Every line from the one containing "Task: Click the ellipsis" through the end of the listing below goes in the output, exactly and without pictures.

*****

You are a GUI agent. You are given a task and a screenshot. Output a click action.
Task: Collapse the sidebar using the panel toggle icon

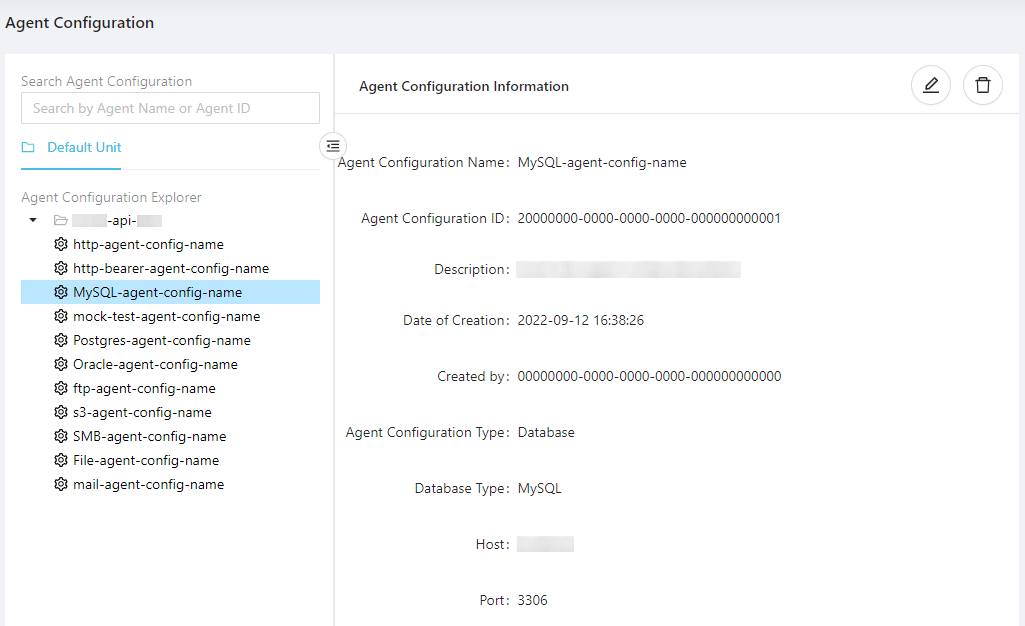(x=333, y=146)
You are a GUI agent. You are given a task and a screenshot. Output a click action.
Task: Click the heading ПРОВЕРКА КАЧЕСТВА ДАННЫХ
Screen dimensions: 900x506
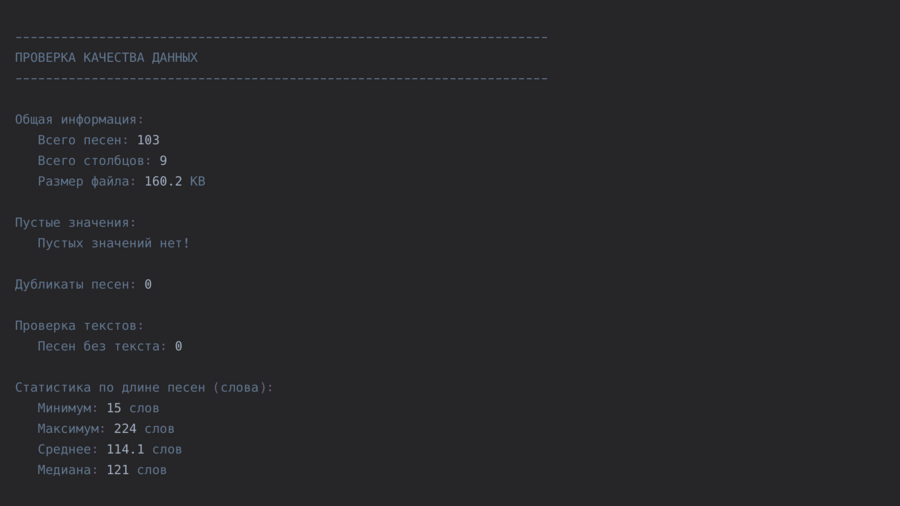point(106,58)
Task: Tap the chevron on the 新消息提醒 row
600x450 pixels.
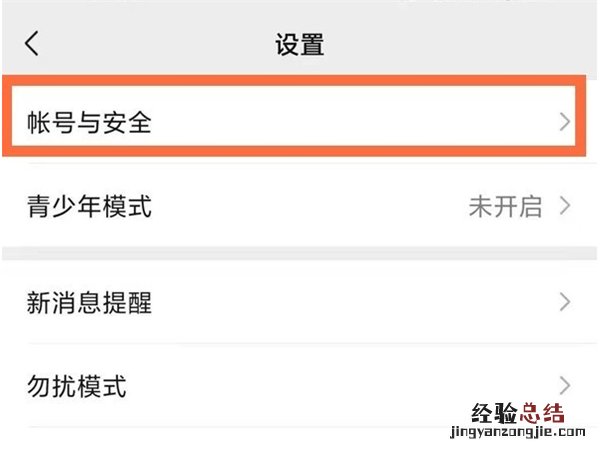Action: point(565,302)
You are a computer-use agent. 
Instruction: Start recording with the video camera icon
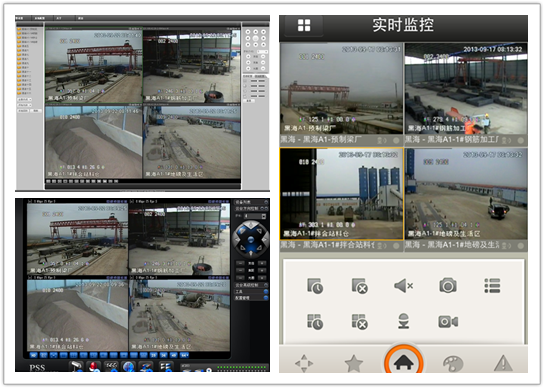pyautogui.click(x=448, y=322)
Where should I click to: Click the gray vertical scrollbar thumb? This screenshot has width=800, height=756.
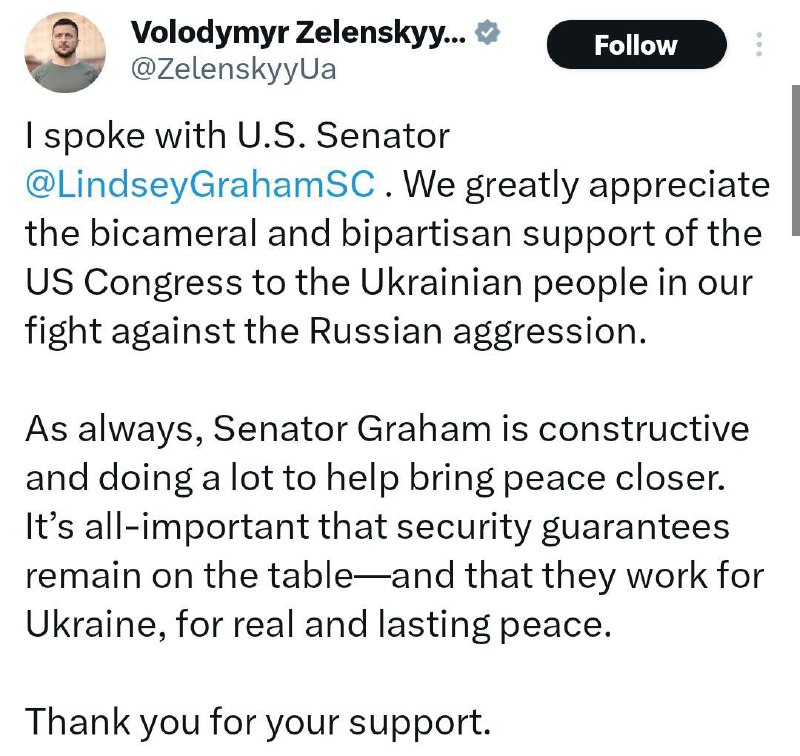coord(795,161)
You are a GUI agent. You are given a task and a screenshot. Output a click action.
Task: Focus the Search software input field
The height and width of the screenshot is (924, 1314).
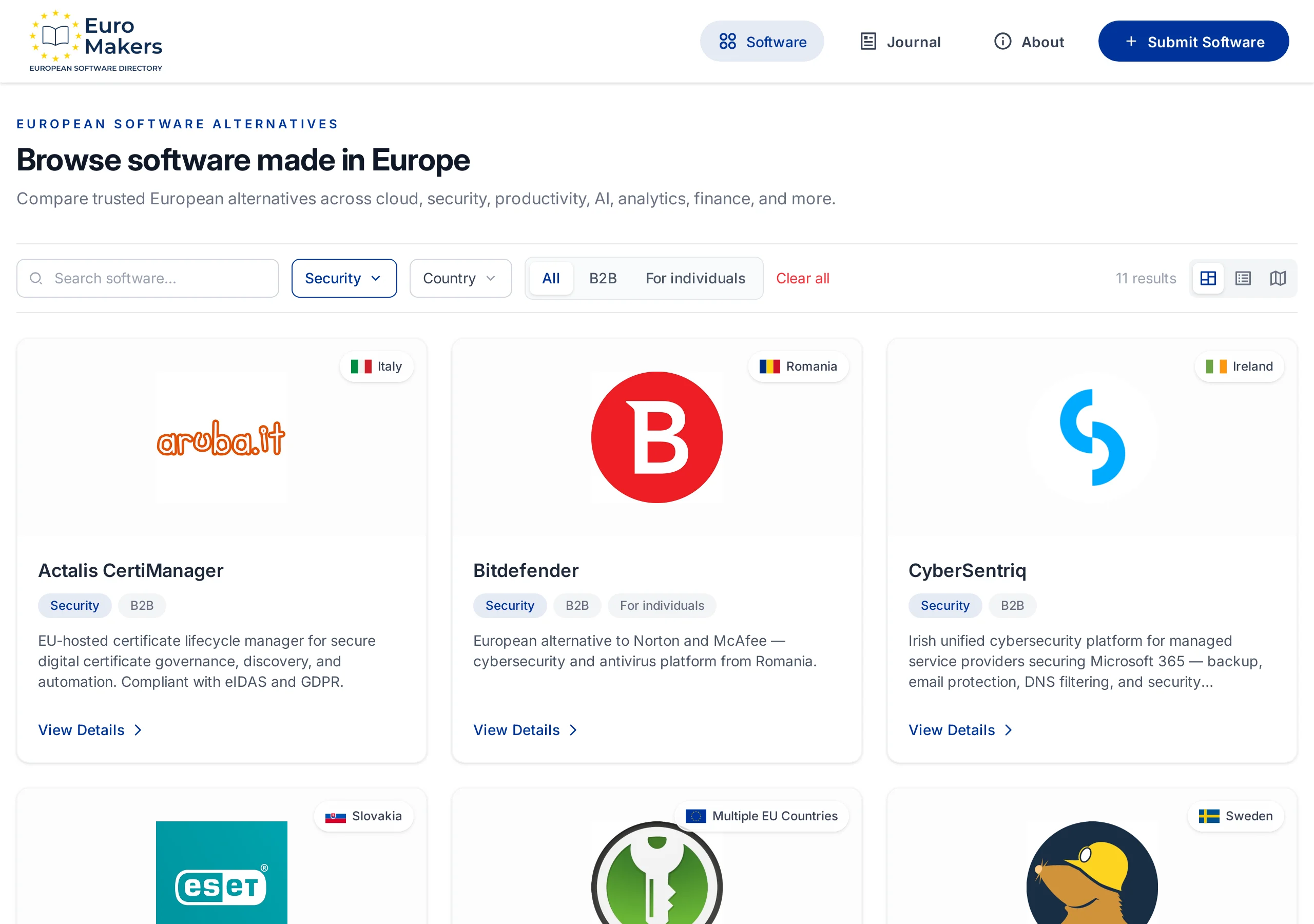148,278
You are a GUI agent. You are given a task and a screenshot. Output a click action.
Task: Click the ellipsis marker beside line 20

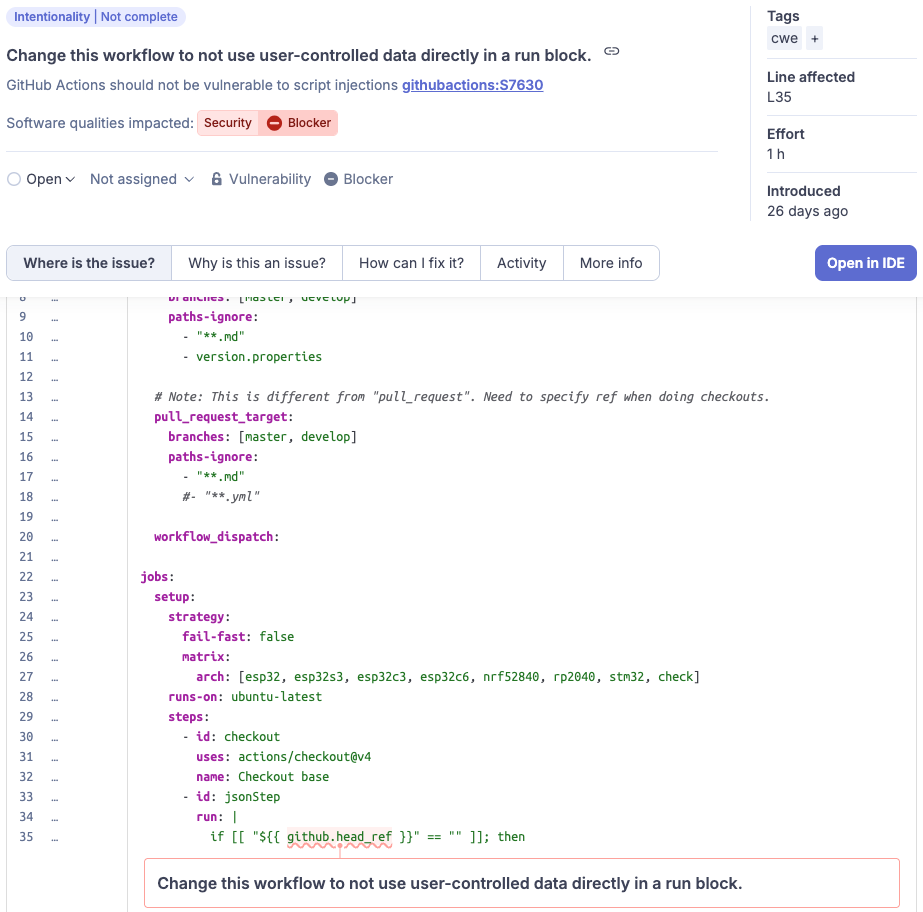[55, 536]
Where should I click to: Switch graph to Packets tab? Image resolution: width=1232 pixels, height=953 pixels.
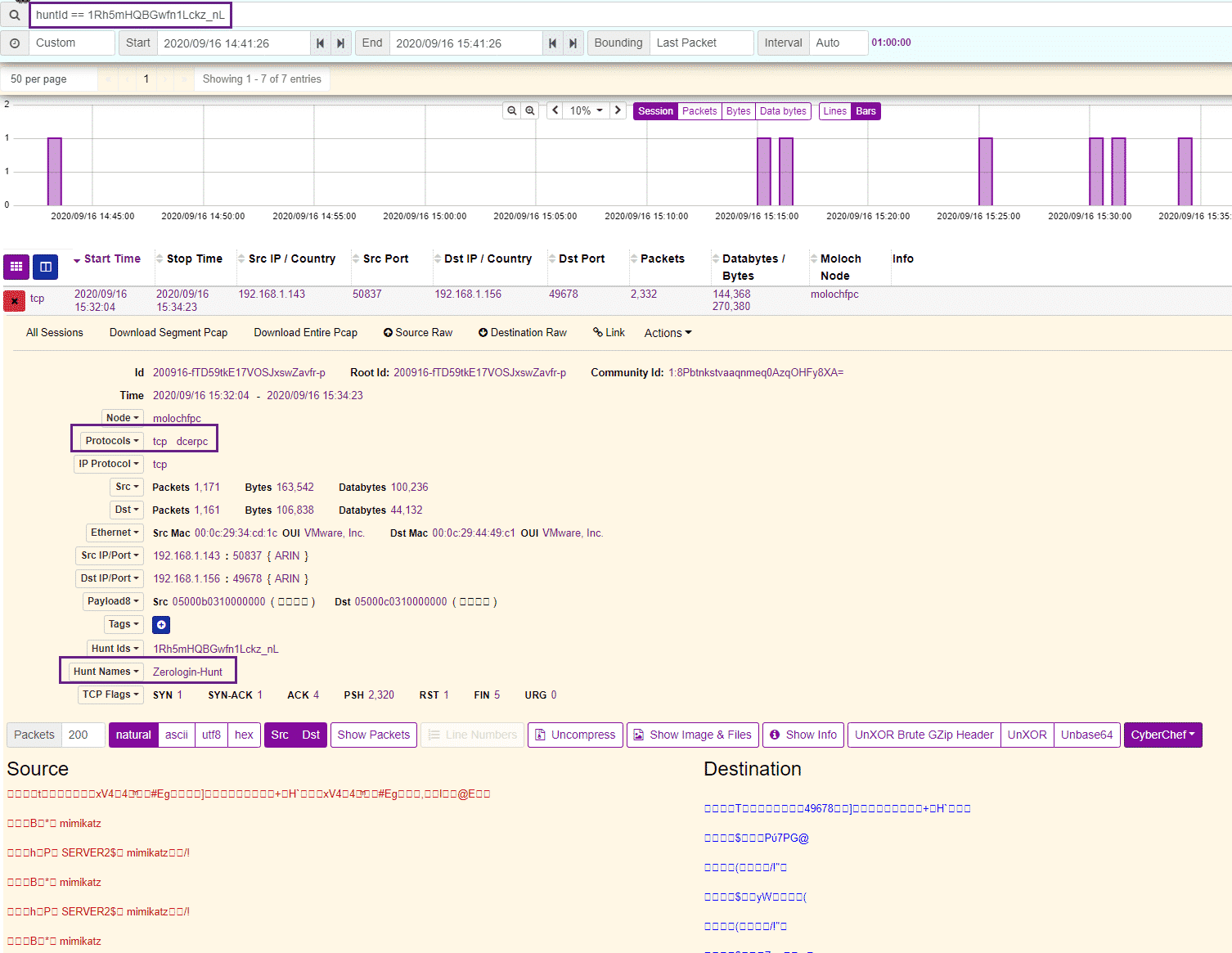click(699, 111)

*****

◆ **TASK OUTPUT**:
Task: Click the ellipsis marker beside line 20

[55, 536]
Where should I click to: Switch graph to Packets tab? Image resolution: width=1232 pixels, height=953 pixels.
click(699, 111)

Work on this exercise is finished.